Malgré les limites de l’étude, les résultats montrent que, faute d’une couverture suffisante, une immunité de groupe contre les oreillons n’est pas atteinte dans notre pays. Le virus sauvage continue à circuler. En raison de la perte progressive de l’immunité, les épidémies locales surviennent principalement chez les enfants en fin d’école primaire et vont probablement survenir chez des adolescents et de jeunes adultes vaccinés depuis 15 à 20 ans.

Pour la pratique

Il est impératif d’assurer une meilleure couverture du vaccin RRO, tant pour la première que la seconde dose, en ne négligeant aucune opportunité de vérifier le statut vaccinal des enfants et de réaliser les vaccinations de rattrapage de la première comme de la seconde dose.
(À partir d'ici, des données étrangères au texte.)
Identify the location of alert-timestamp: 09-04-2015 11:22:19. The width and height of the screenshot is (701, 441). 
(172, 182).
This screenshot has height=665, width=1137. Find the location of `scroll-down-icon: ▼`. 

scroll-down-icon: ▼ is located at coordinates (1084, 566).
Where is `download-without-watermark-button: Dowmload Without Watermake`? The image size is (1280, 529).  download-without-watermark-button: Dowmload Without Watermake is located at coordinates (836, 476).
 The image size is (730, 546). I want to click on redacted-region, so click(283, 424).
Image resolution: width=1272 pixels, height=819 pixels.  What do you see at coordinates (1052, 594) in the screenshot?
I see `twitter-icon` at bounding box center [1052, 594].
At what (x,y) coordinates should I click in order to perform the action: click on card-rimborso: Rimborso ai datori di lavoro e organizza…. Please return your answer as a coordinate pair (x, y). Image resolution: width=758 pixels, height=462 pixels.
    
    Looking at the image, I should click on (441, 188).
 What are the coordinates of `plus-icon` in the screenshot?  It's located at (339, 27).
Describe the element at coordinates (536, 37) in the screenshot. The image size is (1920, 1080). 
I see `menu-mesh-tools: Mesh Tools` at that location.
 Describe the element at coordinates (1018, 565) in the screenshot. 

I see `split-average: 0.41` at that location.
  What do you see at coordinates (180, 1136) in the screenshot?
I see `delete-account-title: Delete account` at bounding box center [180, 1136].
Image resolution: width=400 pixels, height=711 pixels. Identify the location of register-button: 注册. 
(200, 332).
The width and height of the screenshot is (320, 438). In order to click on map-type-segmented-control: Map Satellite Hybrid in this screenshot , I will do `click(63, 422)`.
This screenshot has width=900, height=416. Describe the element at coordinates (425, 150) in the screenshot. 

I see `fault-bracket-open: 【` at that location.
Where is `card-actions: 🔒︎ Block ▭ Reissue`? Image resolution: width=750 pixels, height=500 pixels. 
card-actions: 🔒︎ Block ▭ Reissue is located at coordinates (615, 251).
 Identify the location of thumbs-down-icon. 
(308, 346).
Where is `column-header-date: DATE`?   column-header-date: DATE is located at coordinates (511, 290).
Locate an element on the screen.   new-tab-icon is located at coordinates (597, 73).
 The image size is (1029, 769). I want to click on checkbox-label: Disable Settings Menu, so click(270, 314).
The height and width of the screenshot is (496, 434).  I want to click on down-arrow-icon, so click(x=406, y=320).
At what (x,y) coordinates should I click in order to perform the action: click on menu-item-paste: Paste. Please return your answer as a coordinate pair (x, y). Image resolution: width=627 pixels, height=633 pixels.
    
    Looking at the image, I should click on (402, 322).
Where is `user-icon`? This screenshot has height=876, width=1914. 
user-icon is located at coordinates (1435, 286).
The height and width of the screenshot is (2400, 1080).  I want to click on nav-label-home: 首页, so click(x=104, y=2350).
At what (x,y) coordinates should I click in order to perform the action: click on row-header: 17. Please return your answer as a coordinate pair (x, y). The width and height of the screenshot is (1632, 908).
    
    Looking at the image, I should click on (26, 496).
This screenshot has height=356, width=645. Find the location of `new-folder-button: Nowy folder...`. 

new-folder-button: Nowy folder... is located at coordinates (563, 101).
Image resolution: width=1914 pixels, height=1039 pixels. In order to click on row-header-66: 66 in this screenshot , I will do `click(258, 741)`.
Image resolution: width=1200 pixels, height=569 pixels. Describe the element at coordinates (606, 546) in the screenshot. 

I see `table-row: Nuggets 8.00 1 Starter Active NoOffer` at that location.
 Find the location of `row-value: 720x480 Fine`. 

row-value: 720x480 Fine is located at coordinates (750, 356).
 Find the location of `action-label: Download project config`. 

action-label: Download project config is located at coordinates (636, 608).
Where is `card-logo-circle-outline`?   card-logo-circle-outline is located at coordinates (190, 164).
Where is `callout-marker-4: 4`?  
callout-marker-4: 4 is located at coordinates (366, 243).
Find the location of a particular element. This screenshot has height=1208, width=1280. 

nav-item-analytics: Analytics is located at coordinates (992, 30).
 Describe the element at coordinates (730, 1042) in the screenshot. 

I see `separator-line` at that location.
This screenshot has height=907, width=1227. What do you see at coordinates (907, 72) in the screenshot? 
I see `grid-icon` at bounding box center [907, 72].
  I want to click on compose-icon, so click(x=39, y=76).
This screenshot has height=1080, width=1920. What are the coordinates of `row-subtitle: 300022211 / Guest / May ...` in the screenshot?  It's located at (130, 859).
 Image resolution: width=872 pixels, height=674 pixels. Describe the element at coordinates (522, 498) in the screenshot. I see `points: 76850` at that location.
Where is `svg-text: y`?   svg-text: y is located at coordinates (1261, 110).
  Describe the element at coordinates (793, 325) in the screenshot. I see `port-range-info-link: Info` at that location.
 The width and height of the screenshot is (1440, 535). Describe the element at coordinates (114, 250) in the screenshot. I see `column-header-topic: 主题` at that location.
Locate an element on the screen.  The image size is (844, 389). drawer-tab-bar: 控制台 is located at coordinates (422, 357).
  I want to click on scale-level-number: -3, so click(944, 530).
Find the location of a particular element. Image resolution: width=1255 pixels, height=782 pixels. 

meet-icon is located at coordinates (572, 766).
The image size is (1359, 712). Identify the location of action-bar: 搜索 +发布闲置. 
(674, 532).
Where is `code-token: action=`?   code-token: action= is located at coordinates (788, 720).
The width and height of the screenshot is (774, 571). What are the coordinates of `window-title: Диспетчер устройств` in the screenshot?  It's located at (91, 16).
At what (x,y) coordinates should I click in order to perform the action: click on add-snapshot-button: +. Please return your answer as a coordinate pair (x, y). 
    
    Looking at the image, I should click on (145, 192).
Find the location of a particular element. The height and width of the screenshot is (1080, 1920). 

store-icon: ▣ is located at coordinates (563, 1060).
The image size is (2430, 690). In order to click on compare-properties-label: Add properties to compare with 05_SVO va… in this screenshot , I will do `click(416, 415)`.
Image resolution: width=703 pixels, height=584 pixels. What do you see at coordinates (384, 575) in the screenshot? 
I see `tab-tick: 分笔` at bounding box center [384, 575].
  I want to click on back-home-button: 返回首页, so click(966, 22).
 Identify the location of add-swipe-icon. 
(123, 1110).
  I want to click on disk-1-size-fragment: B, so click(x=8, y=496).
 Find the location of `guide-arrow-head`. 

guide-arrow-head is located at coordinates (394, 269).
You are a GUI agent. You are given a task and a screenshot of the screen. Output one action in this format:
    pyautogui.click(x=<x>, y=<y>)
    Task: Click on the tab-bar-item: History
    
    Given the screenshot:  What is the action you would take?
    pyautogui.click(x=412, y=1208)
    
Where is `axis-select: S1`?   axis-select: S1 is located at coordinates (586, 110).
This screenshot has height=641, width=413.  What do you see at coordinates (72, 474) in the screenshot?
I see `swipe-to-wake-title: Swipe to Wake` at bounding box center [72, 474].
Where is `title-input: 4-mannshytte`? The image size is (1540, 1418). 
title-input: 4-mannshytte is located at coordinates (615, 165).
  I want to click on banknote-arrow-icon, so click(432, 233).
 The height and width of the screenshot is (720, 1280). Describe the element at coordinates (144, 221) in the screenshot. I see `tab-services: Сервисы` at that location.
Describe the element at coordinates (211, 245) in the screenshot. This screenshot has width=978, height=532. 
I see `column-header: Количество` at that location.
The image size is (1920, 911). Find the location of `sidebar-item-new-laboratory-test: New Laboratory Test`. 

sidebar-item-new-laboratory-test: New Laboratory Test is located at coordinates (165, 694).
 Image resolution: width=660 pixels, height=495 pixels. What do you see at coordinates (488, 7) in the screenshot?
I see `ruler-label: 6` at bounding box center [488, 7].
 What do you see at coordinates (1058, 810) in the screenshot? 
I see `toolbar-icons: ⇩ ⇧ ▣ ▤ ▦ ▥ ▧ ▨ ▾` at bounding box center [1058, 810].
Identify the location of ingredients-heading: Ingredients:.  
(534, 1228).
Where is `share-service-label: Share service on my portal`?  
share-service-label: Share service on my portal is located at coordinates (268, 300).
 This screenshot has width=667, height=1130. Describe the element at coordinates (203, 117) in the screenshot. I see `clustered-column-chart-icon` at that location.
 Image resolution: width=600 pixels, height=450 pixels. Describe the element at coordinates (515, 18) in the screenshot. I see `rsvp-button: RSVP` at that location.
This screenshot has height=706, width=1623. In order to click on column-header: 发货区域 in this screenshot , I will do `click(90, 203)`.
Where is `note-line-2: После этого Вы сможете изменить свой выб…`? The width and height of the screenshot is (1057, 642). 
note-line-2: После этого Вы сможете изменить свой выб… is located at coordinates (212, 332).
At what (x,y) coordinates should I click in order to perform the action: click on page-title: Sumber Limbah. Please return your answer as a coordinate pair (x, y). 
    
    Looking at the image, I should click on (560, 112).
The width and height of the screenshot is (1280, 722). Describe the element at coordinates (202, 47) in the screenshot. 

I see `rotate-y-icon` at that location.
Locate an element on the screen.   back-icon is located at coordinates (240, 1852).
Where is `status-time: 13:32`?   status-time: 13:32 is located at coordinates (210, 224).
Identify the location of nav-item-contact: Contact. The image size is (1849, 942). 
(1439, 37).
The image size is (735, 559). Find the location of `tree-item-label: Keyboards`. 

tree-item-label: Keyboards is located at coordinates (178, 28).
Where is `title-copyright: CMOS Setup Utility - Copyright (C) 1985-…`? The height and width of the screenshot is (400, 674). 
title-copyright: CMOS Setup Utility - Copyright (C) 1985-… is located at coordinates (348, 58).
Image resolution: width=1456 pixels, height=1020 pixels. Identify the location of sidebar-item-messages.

On obtiendra ainsi une immunité de groupe qui empêchera la circulation du virus.

Tinne Lernout
Institut Scientifique de Santé Publique
Section Epidémiologie

Nous tenons à remercier le Professeur Jacques Senterre, le Dr Henry et Mme Walraevens du service PSE du Centre Héliport à Bruxelles pour leur participation.

Références :
1. Swennen B, Robert E. Couverture vaccinale des enfants de 18 à 24 mois en Wallonie. Vax Info 42 (2005):1-4.
2. Vandermeulen C, Roelants M, Vermoere M, Rosseeuw K, Goubau P, Hoppenbrouwers K. Outbreak of mumps in a vaccinated child population : a question of vaccine failure ? Vaccine 22 (2004):2713-2716.
3. Vandermeulen C, Rosseeuw K, Vermoere M, Roelants M, Goubau P, Hoppenbrouwers K. Vax Info 38 (2004):6-8.
4. Chamot E, Toscani L. Egger P. Germann D. Bourquin C. Estimation of the efficacy of the three strains of mumps vaccinesduring an epidemic of mumps in hte Geneva canton. Revue d’Epidémiologie et de Santé Publique 46 (1998):100-107.
5. Harling R, White JM, Ramsey ME, Macsween KF, van den Bosch C. The effectiveness of the mumps component of the MMR vaccine : a case control study. Vaccine 23 (2005) : 4070-4074.